A multidisciplinary airway board recommended an extended tracheal resection of seven rings with laryngeal preservation, followed by flap reconstruction. Surgical steps included cervical access, meticulous dissection of scarred tissues, and liberation of the right carotid artery. The trachea was opened longitudinally along the lesion and resected. No esophageal invasion was found. Field intubation and trimming of the left tracheal wall avoided telescoped anastomosis. A posterior and left lateral end-to-end anastomosis with 3-0 Vicryl was performed without tension. 

The residual defect (approximately 2 cm) was reconstructed using a pedicled myocutaneous flap from the left pectoralis major, based on the thoracoacromial vessels. The flap was tunneled over the clavicle into the right neck. A cutaneous island was sutured into the tracheal lumen, and the muscle and fat components were secured over the anastomosis and great vessels. 

Bronchoscopy at postoperative day seven revealed a well-perfused flap without necrosis or dehiscence. At one- and three-months control, the airway remained patent with no stenosis. The patient had no dyspnea and retained her preoperative vocal cord paralysis. 

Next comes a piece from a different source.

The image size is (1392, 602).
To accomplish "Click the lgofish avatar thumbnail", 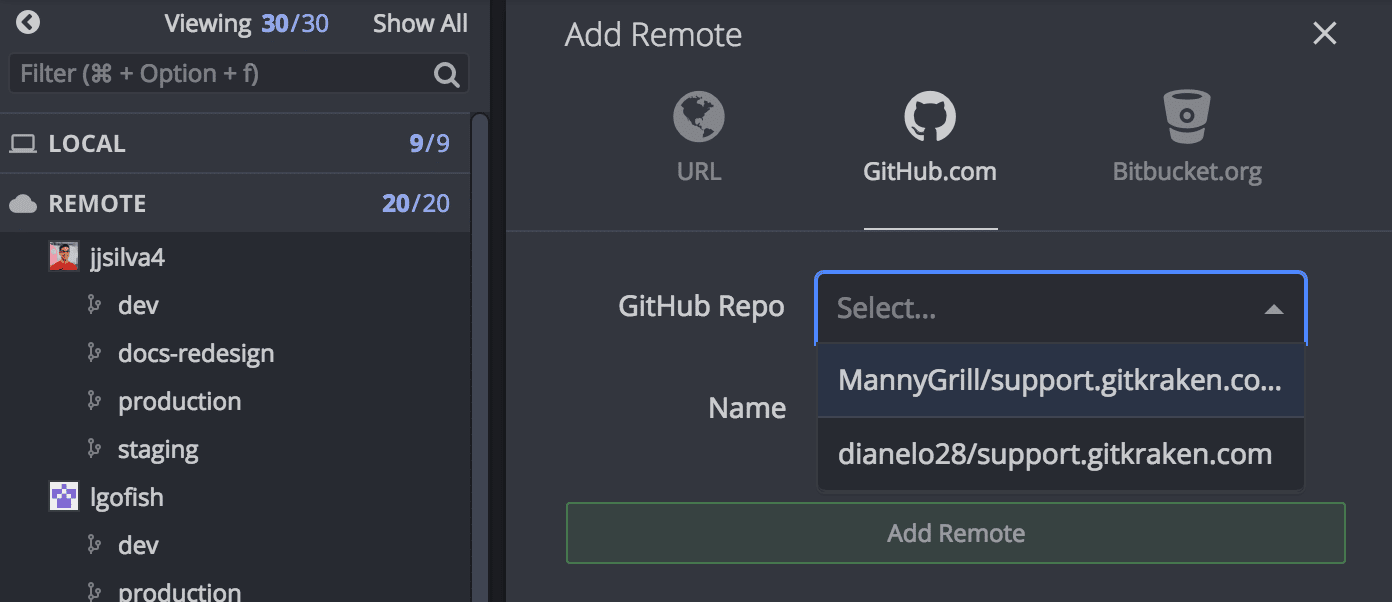I will pyautogui.click(x=64, y=497).
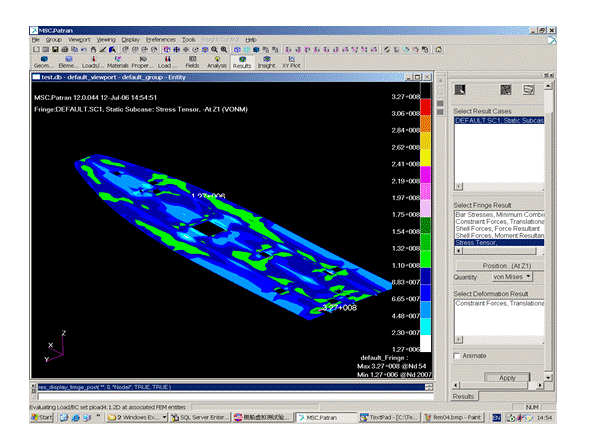This screenshot has height=430, width=600.
Task: Open the Preferences menu
Action: point(161,39)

This instructional video documents a novel salvage technique in a deeply scarred field following oncologic reoperation and radiotherapy, achieving extended resection and airway continuity without complex release maneuvers. The combination of flap reconstruction not only reinforced the anastomosis but also preserved laryngeal function, representing a valuable addition to reconstructive options in challenging tracheal surgery. 


References

  1. Mohsen, T., Abou Zeid, A., Abdelfattah, I., Mosleh, M., Adel, W., & Helal, A. (2018). Outcome after long-segment tracheal resection: study of 52 cases. European journal of cardio-thoracic surgery : official journal of the European Association for Cardio-thoracic Surgery, 53(6), 1186–1191.
  2. Elsayed, H. H., El-Nori, A. A., Mostafa, A., Elsayegh, M. T., Bassiouny, S., Refaat, A., Elkahely, M. A., & Zaki, M. (2025). Virtues of routine suprahyoid release during tracheal resection and anastomosis in patients with post intubation stenosis. Updates in surgery, 77(1), 209–215.
  3. Ris, H. B., Krueger, T., Cheng, C., Pasche, P., Monnier, P., & Magnusson, L. (2008). Tracheo-carinal reconstructions using extrathoracic muscle flaps. European journal of cardio-thoracic surgery : official journal of the European Association for Cardio-thoracic Surgery, 33(2), 276–283.